(Beginning of DATA EXTRACT)

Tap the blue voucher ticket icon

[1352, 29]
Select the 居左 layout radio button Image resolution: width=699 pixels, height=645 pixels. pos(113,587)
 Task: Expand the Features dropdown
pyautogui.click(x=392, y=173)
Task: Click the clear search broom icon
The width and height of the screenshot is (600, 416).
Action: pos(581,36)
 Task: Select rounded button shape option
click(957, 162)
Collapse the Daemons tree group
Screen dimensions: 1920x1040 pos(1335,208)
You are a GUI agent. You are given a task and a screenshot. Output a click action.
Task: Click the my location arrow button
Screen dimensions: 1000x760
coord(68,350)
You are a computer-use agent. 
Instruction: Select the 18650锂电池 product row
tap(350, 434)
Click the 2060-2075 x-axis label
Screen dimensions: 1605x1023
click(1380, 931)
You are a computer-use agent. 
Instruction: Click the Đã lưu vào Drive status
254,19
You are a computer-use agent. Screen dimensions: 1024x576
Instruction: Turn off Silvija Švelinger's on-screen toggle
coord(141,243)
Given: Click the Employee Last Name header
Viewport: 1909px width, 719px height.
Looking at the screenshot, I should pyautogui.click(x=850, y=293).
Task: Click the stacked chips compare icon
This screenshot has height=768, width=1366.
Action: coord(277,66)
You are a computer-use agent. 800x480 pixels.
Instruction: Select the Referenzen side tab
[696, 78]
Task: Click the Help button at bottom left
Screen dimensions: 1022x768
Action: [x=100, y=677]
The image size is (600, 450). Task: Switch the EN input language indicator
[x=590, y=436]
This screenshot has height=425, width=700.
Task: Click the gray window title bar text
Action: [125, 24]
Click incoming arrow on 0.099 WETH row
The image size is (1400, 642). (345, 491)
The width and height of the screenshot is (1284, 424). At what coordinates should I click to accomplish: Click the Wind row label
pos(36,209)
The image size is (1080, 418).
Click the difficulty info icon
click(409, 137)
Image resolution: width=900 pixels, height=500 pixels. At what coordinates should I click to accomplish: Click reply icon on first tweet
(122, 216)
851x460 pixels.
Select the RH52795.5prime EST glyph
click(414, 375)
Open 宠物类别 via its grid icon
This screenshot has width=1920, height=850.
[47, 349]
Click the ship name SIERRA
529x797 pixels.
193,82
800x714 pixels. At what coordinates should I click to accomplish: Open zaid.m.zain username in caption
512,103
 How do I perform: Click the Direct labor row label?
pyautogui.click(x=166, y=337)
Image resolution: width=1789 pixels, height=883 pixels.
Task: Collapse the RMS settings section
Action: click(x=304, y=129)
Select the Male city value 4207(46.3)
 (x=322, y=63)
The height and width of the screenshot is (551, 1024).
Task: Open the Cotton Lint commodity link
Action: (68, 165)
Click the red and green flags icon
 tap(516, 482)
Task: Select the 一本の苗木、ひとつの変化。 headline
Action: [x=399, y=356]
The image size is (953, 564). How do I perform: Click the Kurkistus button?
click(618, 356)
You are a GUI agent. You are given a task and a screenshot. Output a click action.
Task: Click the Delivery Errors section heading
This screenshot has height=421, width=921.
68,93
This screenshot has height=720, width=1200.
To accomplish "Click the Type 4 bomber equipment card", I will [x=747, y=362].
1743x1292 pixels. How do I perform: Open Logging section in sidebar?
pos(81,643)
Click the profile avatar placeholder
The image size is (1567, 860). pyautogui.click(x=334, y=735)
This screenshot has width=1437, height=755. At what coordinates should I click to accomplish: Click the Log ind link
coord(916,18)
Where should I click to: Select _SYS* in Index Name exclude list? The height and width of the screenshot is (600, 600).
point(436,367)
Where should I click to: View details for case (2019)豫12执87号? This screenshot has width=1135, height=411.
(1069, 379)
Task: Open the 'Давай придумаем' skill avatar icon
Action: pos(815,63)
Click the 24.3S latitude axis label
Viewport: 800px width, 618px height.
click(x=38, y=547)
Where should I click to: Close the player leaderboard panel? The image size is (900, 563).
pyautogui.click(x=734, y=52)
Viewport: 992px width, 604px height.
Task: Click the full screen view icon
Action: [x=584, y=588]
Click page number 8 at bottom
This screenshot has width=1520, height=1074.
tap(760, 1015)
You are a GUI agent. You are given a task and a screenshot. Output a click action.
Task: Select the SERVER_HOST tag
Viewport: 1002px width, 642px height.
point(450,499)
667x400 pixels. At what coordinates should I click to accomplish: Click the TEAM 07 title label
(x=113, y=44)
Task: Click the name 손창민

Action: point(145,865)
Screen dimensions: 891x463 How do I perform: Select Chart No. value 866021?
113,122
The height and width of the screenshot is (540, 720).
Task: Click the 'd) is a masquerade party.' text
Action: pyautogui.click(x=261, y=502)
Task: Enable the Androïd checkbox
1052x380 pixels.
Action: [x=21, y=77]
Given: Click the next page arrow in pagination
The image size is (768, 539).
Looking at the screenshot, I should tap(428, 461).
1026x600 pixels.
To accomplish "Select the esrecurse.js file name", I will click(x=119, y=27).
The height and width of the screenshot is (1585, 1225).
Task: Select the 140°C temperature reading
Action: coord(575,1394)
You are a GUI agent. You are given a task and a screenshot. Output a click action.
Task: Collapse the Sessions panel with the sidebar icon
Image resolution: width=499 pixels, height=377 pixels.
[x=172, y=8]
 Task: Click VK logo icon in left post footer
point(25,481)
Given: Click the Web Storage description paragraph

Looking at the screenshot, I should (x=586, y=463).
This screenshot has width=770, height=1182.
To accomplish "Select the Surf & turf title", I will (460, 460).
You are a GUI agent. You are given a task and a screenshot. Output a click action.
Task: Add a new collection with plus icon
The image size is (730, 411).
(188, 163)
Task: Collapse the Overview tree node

(End of DATA EXTRACT)

**ABOUT THIS EXERCISE**
Each entry above is to be quoted exactly.

**SOLUTION FOR THIS EXERCISE**
Tap the blue voucher ticket icon

[1352, 29]
Select the 居左 layout radio button Image resolution: width=699 pixels, height=645 pixels. pos(113,587)
 Task: Expand the Features dropdown
pyautogui.click(x=392, y=173)
Task: Click the clear search broom icon
The width and height of the screenshot is (600, 416).
Action: pos(581,36)
 Task: Select rounded button shape option
click(957, 162)
Collapse the Daemons tree group
Screen dimensions: 1920x1040 pos(1335,208)
You are a GUI agent. You are given a task and a screenshot. Output a click action.
Task: Click the my location arrow button
Screen dimensions: 1000x760
coord(68,350)
You are a computer-use agent. 
Instruction: Select the 18650锂电池 product row
tap(350, 434)
Click the 2060-2075 x-axis label
Screen dimensions: 1605x1023
click(1380, 931)
You are a computer-use agent. 
Instruction: Click the Đã lưu vào Drive status
254,19
You are a computer-use agent. Screen dimensions: 1024x576
Instruction: Turn off Silvija Švelinger's on-screen toggle
coord(141,243)
Given: Click the Employee Last Name header
Viewport: 1909px width, 719px height.
Looking at the screenshot, I should pyautogui.click(x=850, y=293).
Task: Click the stacked chips compare icon
This screenshot has height=768, width=1366.
Action: coord(277,66)
You are a computer-use agent. 800x480 pixels.
Instruction: Select the Referenzen side tab
[696, 78]
Task: Click the Help button at bottom left
Screen dimensions: 1022x768
Action: [x=100, y=677]
The image size is (600, 450). Task: Switch the EN input language indicator
[x=590, y=436]
This screenshot has height=425, width=700.
Task: Click the gray window title bar text
Action: [125, 24]
Click incoming arrow on 0.099 WETH row
The image size is (1400, 642). (345, 491)
The width and height of the screenshot is (1284, 424). At what coordinates should I click to accomplish: Click the Wind row label
pos(36,209)
The image size is (1080, 418).
Click the difficulty info icon
click(409, 137)
Image resolution: width=900 pixels, height=500 pixels. At what coordinates should I click to accomplish: Click reply icon on first tweet
(122, 216)
851x460 pixels.
Select the RH52795.5prime EST glyph
click(414, 375)
Open 宠物类别 via its grid icon
This screenshot has width=1920, height=850.
[47, 349]
Click the ship name SIERRA
529x797 pixels.
193,82
800x714 pixels. At what coordinates should I click to accomplish: Open zaid.m.zain username in caption
512,103
 How do I perform: Click the Direct labor row label?
pyautogui.click(x=166, y=337)
Image resolution: width=1789 pixels, height=883 pixels.
Task: Collapse the RMS settings section
Action: click(x=304, y=129)
Select the Male city value 4207(46.3)
 (x=322, y=63)
The height and width of the screenshot is (551, 1024).
Task: Open the Cotton Lint commodity link
Action: (68, 165)
Click the red and green flags icon
 tap(516, 482)
Task: Select the 一本の苗木、ひとつの変化。 headline
Action: [x=399, y=356]
The image size is (953, 564). How do I perform: Click the Kurkistus button?
click(618, 356)
You are a GUI agent. You are given a task and a screenshot. Output a click action.
Task: Click the Delivery Errors section heading
This screenshot has height=421, width=921.
68,93
This screenshot has height=720, width=1200.
To accomplish "Click the Type 4 bomber equipment card", I will [x=747, y=362].
1743x1292 pixels. How do I perform: Open Logging section in sidebar?
pos(81,643)
Click the profile avatar placeholder
The image size is (1567, 860). pyautogui.click(x=334, y=735)
This screenshot has width=1437, height=755. At what coordinates should I click to accomplish: Click the Log ind link
coord(916,18)
Where should I click to: Select _SYS* in Index Name exclude list? The height and width of the screenshot is (600, 600).
point(436,367)
Where should I click to: View details for case (2019)豫12执87号? This screenshot has width=1135, height=411.
(1069, 379)
Task: Open the 'Давай придумаем' skill avatar icon
Action: pos(815,63)
Click the 24.3S latitude axis label
Viewport: 800px width, 618px height.
click(x=38, y=547)
Where should I click to: Close the player leaderboard panel? The image size is (900, 563).
pyautogui.click(x=734, y=52)
Viewport: 992px width, 604px height.
Task: Click the full screen view icon
Action: [x=584, y=588]
Click page number 8 at bottom
This screenshot has width=1520, height=1074.
tap(760, 1015)
You are a GUI agent. You are given a task and a screenshot. Output a click action.
Task: Select the SERVER_HOST tag
Viewport: 1002px width, 642px height.
point(450,499)
667x400 pixels. At what coordinates should I click to accomplish: Click the TEAM 07 title label
(x=113, y=44)
Task: Click the name 손창민

Action: point(145,865)
Screen dimensions: 891x463 How do I perform: Select Chart No. value 866021?
113,122
The height and width of the screenshot is (540, 720).
Task: Click the 'd) is a masquerade party.' text
Action: pyautogui.click(x=261, y=502)
Task: Enable the Androïd checkbox
1052x380 pixels.
Action: [x=21, y=77]
Given: Click the next page arrow in pagination
The image size is (768, 539).
Looking at the screenshot, I should tap(428, 461).
1026x600 pixels.
To accomplish "Select the esrecurse.js file name", I will click(x=119, y=27).
The height and width of the screenshot is (1585, 1225).
Task: Select the 140°C temperature reading
Action: coord(575,1394)
You are a GUI agent. You are given a task and a screenshot. Output a click action.
Task: Collapse the Sessions panel with the sidebar icon
Image resolution: width=499 pixels, height=377 pixels.
[x=172, y=8]
 Task: Click VK logo icon in left post footer
point(25,481)
Given: Click the Web Storage description paragraph

Looking at the screenshot, I should (x=586, y=463).
This screenshot has width=770, height=1182.
To accomplish "Select the Surf & turf title", I will (460, 460).
You are a GUI agent. You are given a task and a screenshot. Output a click action.
Task: Add a new collection with plus icon
The image size is (730, 411).
(188, 163)
Task: Collapse the Overview tree node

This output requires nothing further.